▸ EXCERTO PARA LEITURA

É um testemunho sem paralelo sobre a Batalha do Como:
“Atravessámos o riacho e o tarrafo, de saco às costas, muito a custo, curvados e encobertos pela vegetação, quase impotentes e amachucados porque a viagem fora penosa, difícil. E debaixo de fogo intenso, a rastejarmos, entrámos no objectivo… Sinto-me em baixo. A alma pesa-me como chumbo. E causa-me calafrios a morte daquele dois moços que ao entardecer, foram encontrados nus. Só lhes deixaram as meias enfiadas nos pés, por algum motivo religioso. De resto, levaram-lhes tudo. Tinham o sexo mutilado, o nariz arrancado e os olhos e pelos rasgões, espalhados pelo corpo, tudo leva a crer que lutaram corpo-a-corpo, quando se viram sós e sem munições. Não quero que ninguém fique com a impressão de que este diário é pura ficção nem, tão pouco, que me mascarem de valente. Escreverei para mim e não para a eternidade. E aqui estarei para chegar até ao fim”.
O autor reza o terço quando rebenta a fuzilaria, estão metidos num cerco em ferradura, o ataque é repelido, renasce a atmosfera de silêncio enquanto um vento húmido traz o cheiro horrível da carne a apodrecer algures, entrecortado pelos estrondos da artilharia. É uma batalha como não haverá igual, em tudo o que se passou na Guiné, tomam-se posições, por vezes recua-se, derrubam-se acampamentos, há rompantes desse combate que ganham uma dimensão apocalíptica, vive-se permanentemente à espera de um contra-ataque, como Armor Pires Mota escreve:
“Há quarenta dias que o mundo para nós é a incerteza da hora seguinte a devorar-nos a fronte atormentada. Há refeições em branco, porque não apetece senão a paz, o regresso. Uma grande parte da tropa está já inoperacional. As semanas são uma eternidade. Até parece que nascemos na tropa, na guerra”.
E é neste diário emocionante que no dia 1 de março de 1964, Armor Pires Mota faz uma oração como não vi escrita outra igual:
“Só Tu sabes, Senhor, a minha hora.
Mas tenho medo porque sou homem e tenho o destino de mãos vazias.
Que as minhas mãos não façam correr sangue inocente, mas que não sejam cobardes se for preciso castigar, matar ou morrer.
Mas tenho medo, Senhor!
Tu bem sabes que eu tenho uma mãe que chora e reza a minha ausência e que a saudade chora dentro de mim como uma criança longe dos braços maternos.
Tu sabes que eu tenho sonhos de ouro e espero de olhos azuis no futuro.
Tu sabes que eu tenho um amor na vida de mãos cheias de primavera e cabelo preto, da candidez dos lírios. E Tu bem sabes como dói cair uma rosa no chão só porque não choveu…
E só Tu sabes o segredo da noite: para a vida?, para a morte?
A hora é de luta para vencer ou morrer.
Mas tenho medo sem ser cobarde e tremo todo como cana agitada ao vento.
Espero em Ti.”

▸ TAREFA 1
Segundo o excerto sobre a Batalha do Como, em que data Armor Pires Mota faz a oração transcrita?
▸ TAREFA 2
Reproduza, do excerto sobre a Batalha do Como, tudo o que vai desde "E é neste diário" até "de mãos vazias.".
▸ TAREFA 3
Prolongue o excerto sobre a Batalha do Como a partir do ponto em que termina.

▸ DADOS REGISTADOS
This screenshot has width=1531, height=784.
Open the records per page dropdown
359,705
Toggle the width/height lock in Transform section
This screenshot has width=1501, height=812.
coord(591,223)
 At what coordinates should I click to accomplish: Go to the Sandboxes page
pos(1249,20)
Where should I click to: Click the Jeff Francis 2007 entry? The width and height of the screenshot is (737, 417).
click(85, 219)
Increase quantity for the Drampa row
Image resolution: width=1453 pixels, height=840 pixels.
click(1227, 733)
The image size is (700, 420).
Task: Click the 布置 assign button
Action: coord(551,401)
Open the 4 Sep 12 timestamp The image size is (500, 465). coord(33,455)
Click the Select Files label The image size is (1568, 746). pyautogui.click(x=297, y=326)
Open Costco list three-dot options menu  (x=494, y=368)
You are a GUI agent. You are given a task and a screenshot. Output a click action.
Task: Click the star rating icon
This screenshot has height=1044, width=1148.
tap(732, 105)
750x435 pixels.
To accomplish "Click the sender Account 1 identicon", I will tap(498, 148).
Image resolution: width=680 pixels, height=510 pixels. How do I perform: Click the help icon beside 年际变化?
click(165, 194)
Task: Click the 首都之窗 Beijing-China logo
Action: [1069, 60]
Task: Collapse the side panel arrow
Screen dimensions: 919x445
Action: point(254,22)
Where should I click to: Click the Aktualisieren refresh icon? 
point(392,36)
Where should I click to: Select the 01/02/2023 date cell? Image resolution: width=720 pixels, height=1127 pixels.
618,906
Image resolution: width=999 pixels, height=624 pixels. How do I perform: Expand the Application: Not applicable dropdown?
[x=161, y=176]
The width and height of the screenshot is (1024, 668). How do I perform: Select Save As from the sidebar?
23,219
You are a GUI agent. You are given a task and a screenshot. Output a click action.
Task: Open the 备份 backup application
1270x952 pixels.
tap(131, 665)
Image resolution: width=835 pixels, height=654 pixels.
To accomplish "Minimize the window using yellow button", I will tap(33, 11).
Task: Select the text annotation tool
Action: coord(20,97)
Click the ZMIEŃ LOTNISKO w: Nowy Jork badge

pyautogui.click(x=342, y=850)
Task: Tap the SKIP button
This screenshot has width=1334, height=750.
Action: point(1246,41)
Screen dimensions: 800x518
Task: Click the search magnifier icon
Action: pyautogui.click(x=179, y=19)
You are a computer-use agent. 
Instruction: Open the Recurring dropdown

▸ RESPOSTA 1
No dia 1 de março de 1964.

▸ RESPOSTA 2
E é neste diário emocionante que no dia 1 de março de 1964, Armor Pires Mota faz uma oração como não vi escrita outra igual:
“Só Tu sabes, Senhor, a minha hora.
Mas tenho medo porque sou homem e tenho o destino de mãos vazias.

▸ RESPOSTA 3
A batalha parece interminável, sangrenta, com casas de mato a arder, paraquedistas perdidos, um certo caos nas ordens e contraordens.
O autor escreve nova página do diário:
“Tivemos missa, como antigamente nas manhãs das grandes batalhas. O altar era feito com duas caixas de cerveja e montado por detrás da casa velha a ruir. De tronco nu ou descalços, mas alma cheia de esperança nos desígnios eternos, todos quanto ali estavam confiavam ao Senhor dos Exércitos as suas angústias, as horas más, as vitórias e as derrotas, as saudades da terra e da família, da noiva… Deus desceu à guerra para a paz”.
O diário de Armor Pires Mota não finda aqui, quando saem da Ilha do Como ruma para Jumbembem, de outras coisas falará.
Retornemos a “Alpoim Calvão, Honra e Dever”, e ao mês de fevereiro, as forças do PAIGC continuam a oferecer feroz oposição, o DFE8 não tem descanso e a 27 desse mês este DFE e o DFE7 embarcam com destino a Cachil, trabalhando em conjunto pela primeira vez na Tridente.
Vai prosseguir o relato dos acontecimentos:
“Chegaram à cambança do Brandão pelas duas da manhã, quedando-se aquartelados pouco depois no estacionamento de Cachil. Mas é curto o descanso, pois às 4h30 é dada a alvorada e uma hora mais tarde inicia-se o movimento simultâneo das duas unidades, seguindo o DFE7 pela orla este da mata grande de Cachil e o DFE8 pela orla oeste. Chegados ao limite sul, o DFE7 entra em contacto pelo fogo com o inimigo, enquanto o DFE8 permanece sem ser detectado. O DFE7 manobra então de modo a ocupar um esporão mais a sul, enquanto os F-86 da Força Aérea bombardeiam o tarrafo e a orla da mata de Cassaca onde o inimigo se continua a manifestar com alguma violência.
As secções avançadas entram em contacto com o inimigo que, tento retirado aquando o ataque aéreo, voltara às suas posições e esbarrara com o fogo dos dois destacamentos, responsável pelo abate de alguns guerrilheiros e pela apreensão de material de guerra. Em estreita colaboração, as restantes secções de fuzileiros ocupam a orla norte da mata de Cassaca, enquanto a retaguarda é protegida por um grupo de combate da CCAÇ 557 e uma secção do DFE2. O DFE8 assume depois a vanguarda e progride a oeste da picada, em direção a Cassaca, onde já estão instaladas a CCAV 487 e o grupo de Comandos. Juntas as forças, inicia-se o regresso a Cauane, progredindo na vanguarda o DFE8, seguido pelo DFE7, pelo grupo de Comandos e pela CCAV 487. O inimigo não se torna a manifestar.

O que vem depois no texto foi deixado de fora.